*Activity:*
Every line with the word "coordinates" in it should be extracted from the data that follows.

*Data in this exercise:*

^^^^^^^^

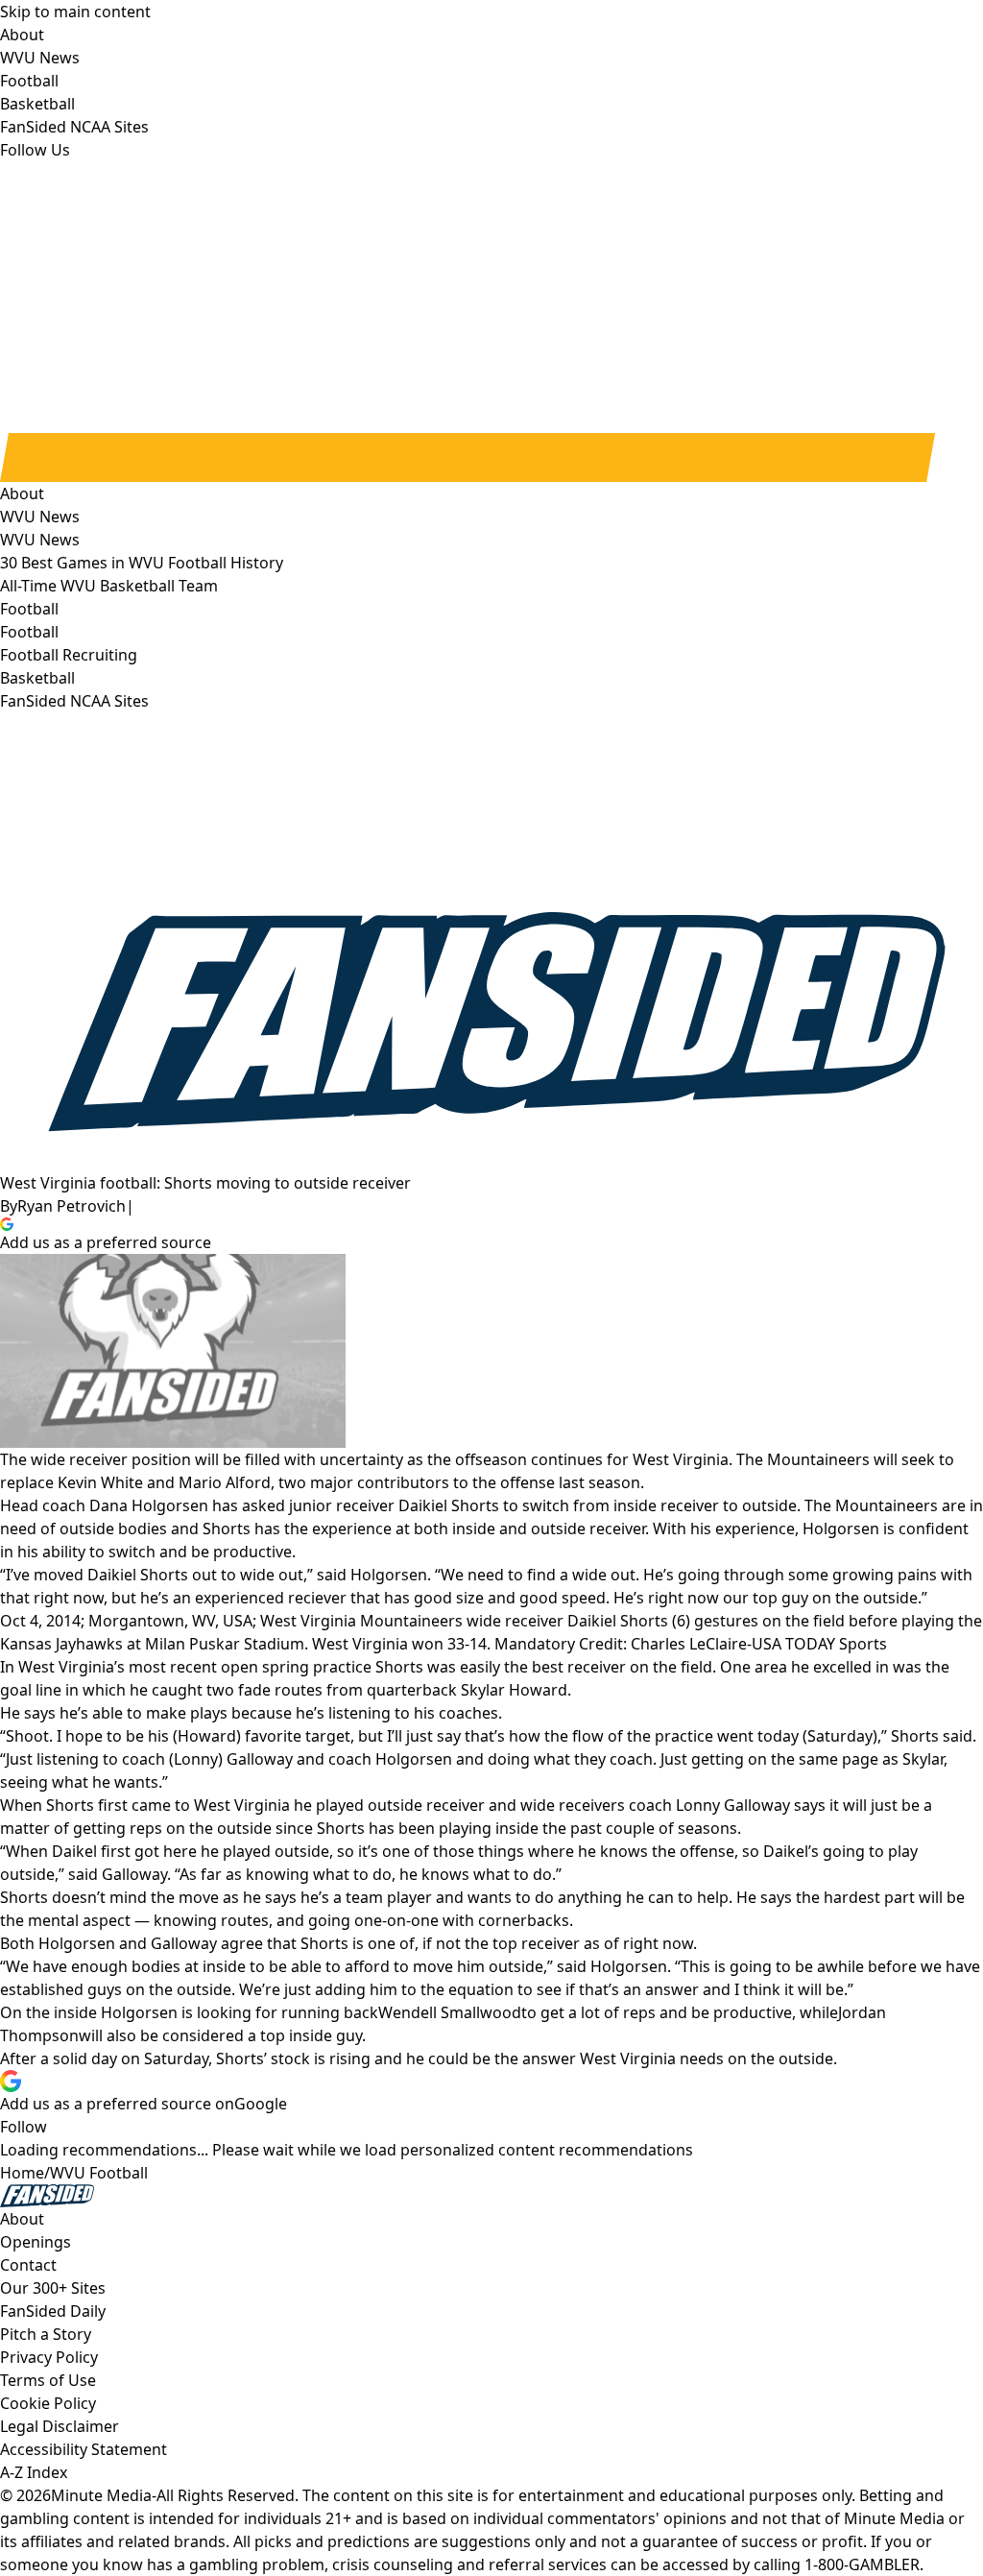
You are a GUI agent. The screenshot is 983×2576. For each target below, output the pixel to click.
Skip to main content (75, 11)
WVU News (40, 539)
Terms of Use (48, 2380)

^^^^^^^^

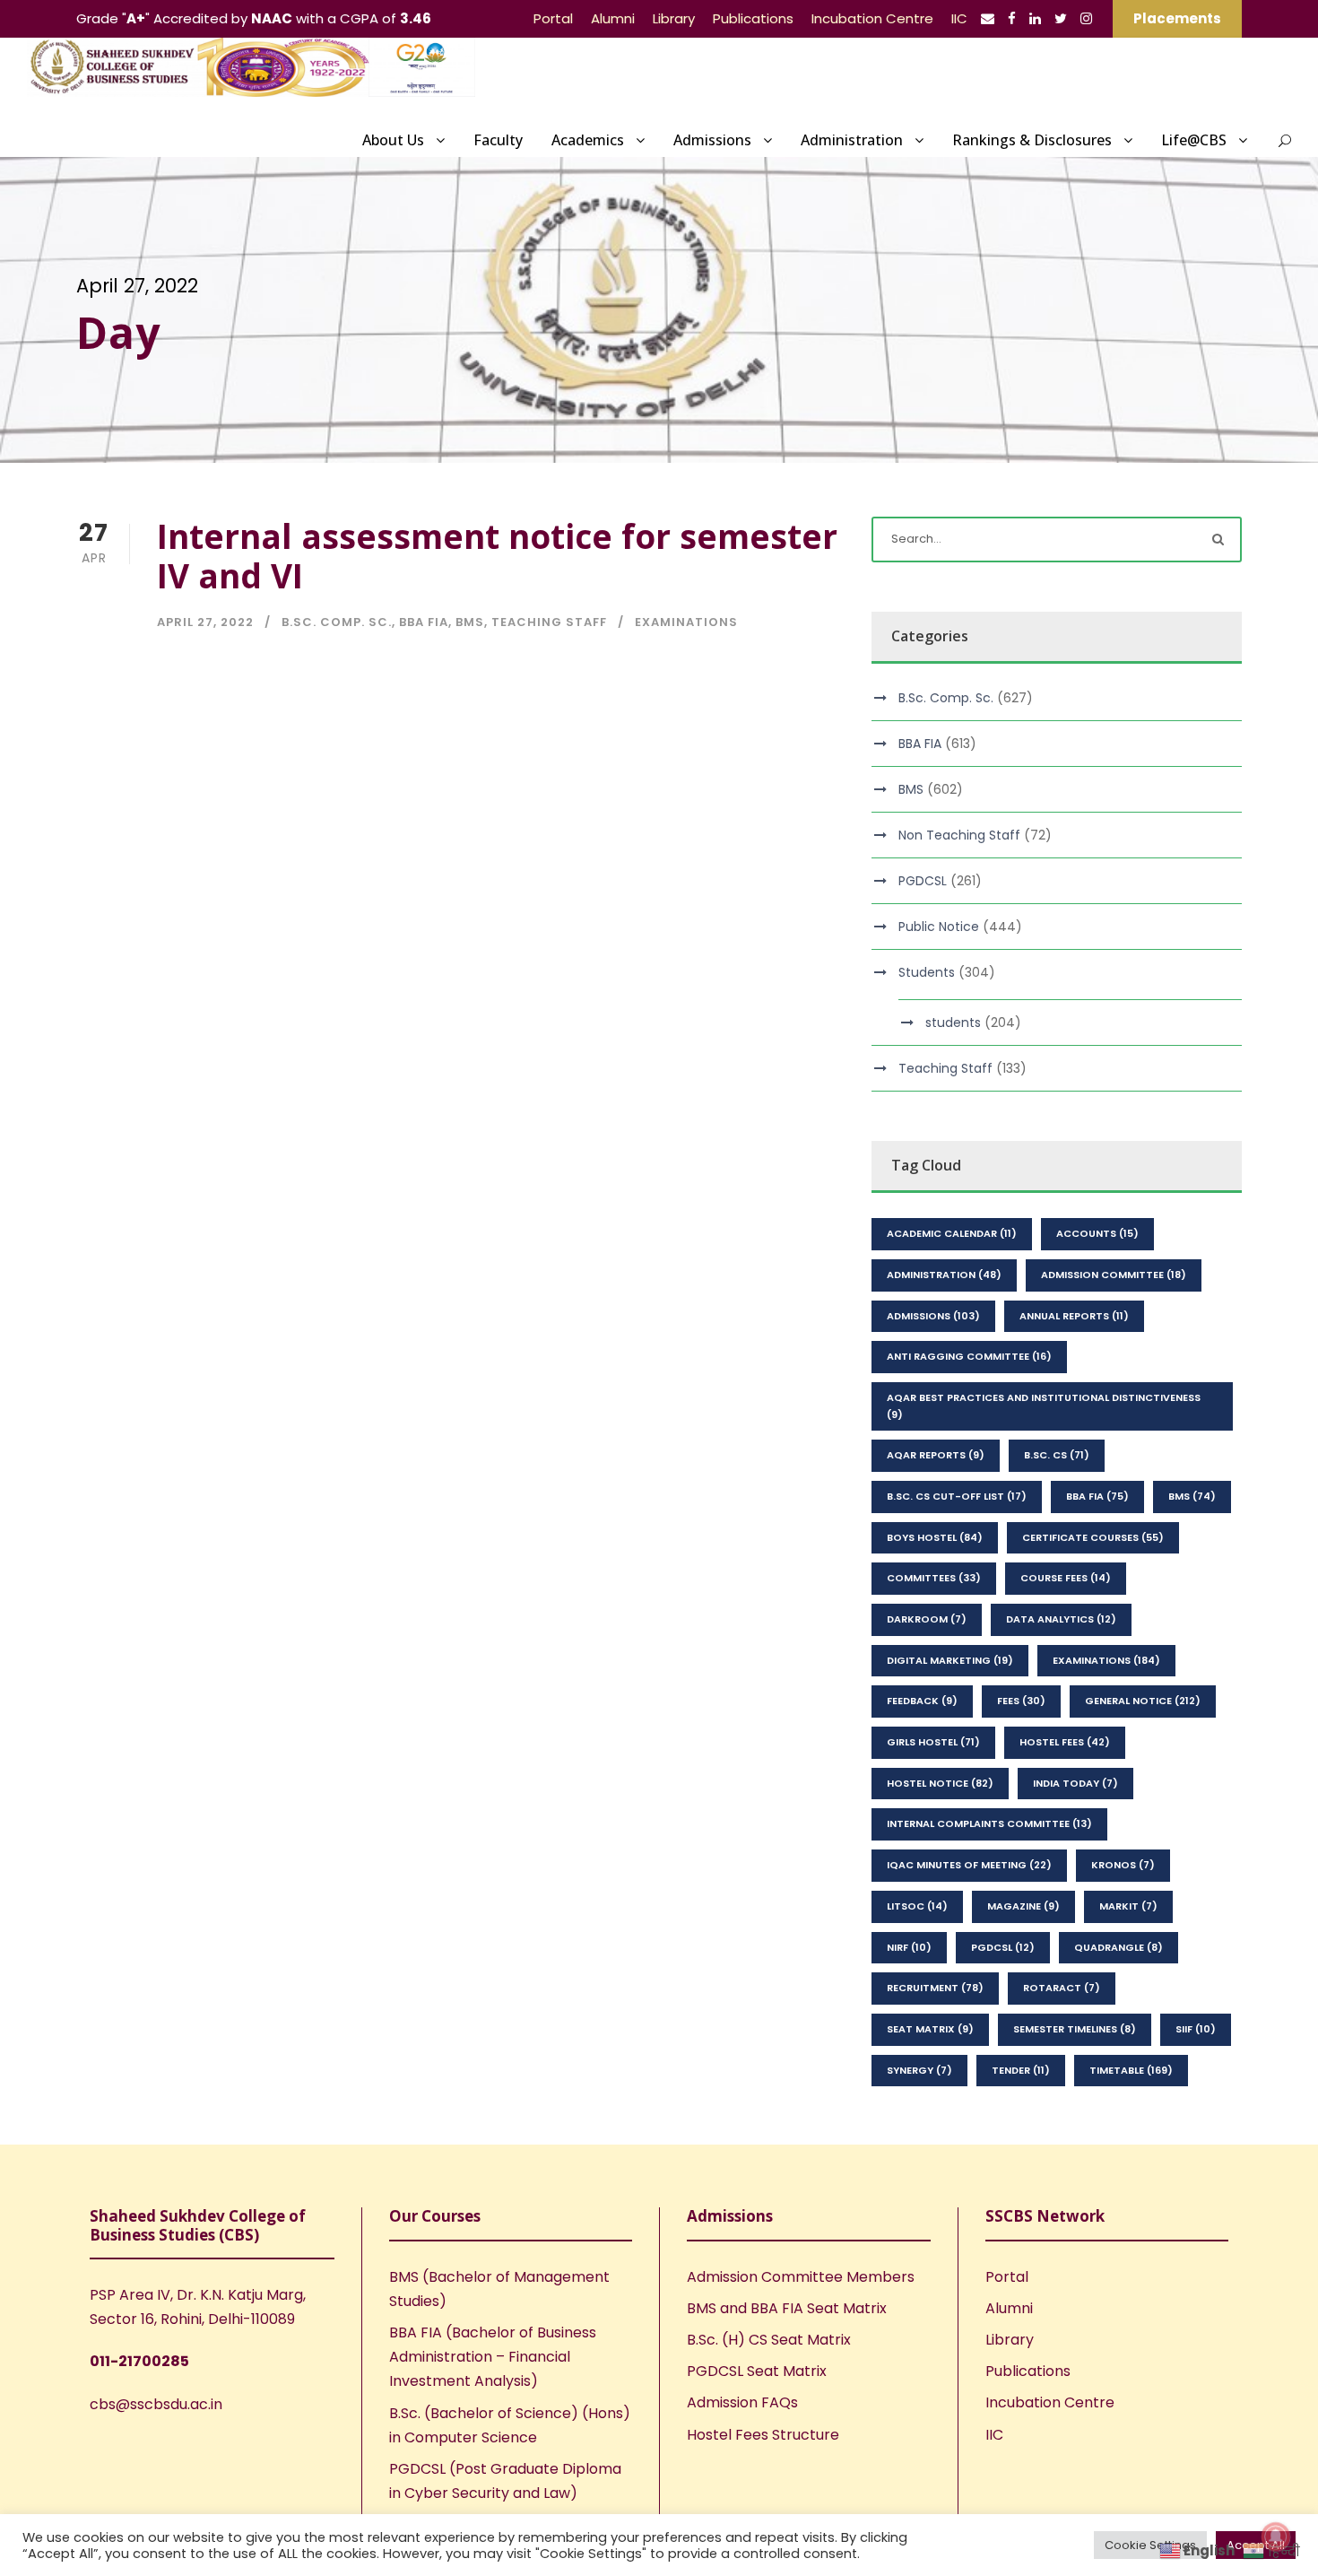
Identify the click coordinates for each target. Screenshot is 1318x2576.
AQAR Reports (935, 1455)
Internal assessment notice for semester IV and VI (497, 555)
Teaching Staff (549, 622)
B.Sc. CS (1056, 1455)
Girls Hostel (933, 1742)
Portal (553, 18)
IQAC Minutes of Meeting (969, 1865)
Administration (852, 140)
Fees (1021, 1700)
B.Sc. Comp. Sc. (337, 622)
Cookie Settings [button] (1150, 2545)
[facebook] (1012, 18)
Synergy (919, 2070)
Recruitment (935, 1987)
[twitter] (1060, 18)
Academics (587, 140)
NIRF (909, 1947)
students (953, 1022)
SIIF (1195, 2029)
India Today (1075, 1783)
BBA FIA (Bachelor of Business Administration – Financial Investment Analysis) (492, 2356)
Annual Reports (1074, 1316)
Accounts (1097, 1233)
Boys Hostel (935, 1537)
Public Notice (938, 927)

^^^^^^^^

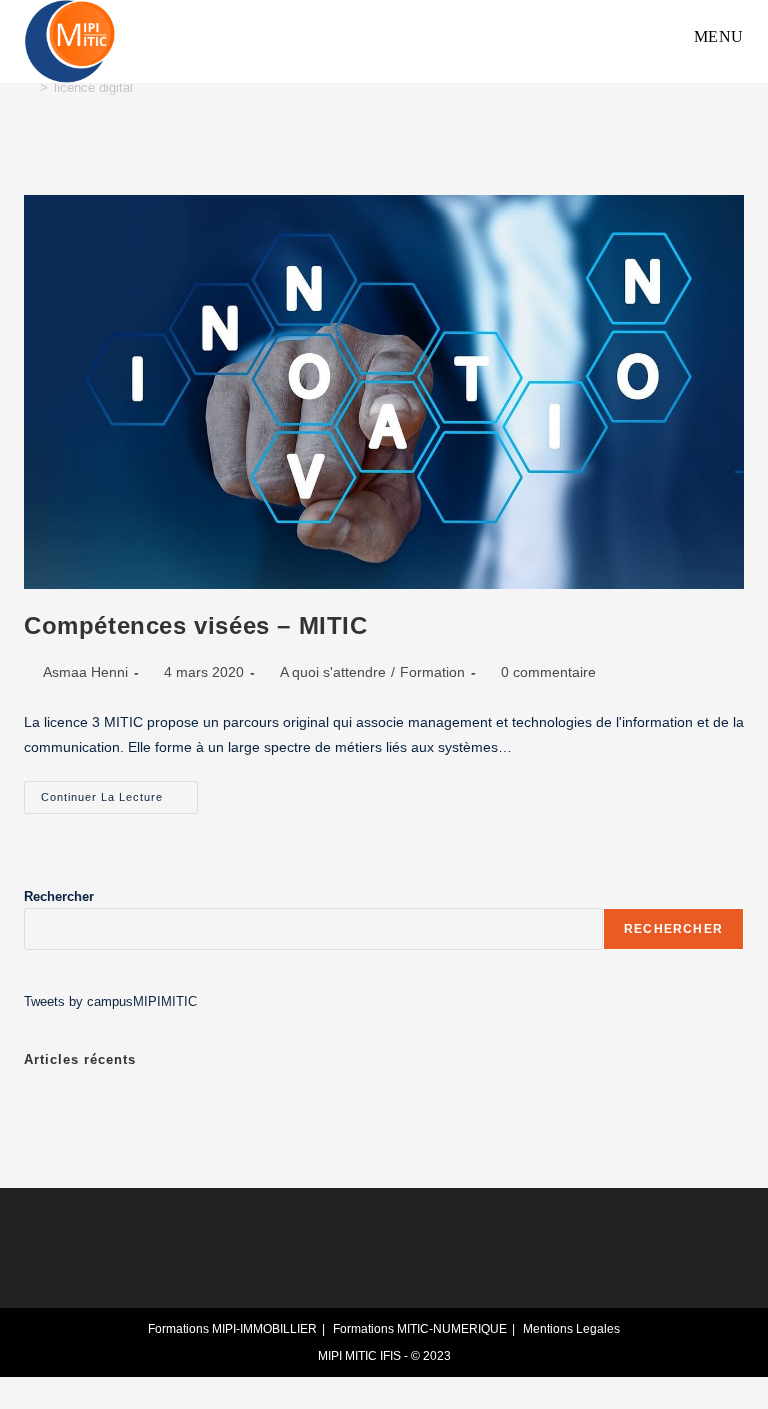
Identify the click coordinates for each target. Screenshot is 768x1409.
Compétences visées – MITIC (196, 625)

^^^^^^^^

*Result of the exercise:*
Identify the click coordinates for each target. Screenshot is 1318x2576.
Identify the click coordinates for each target. Screenshot is 768x1409.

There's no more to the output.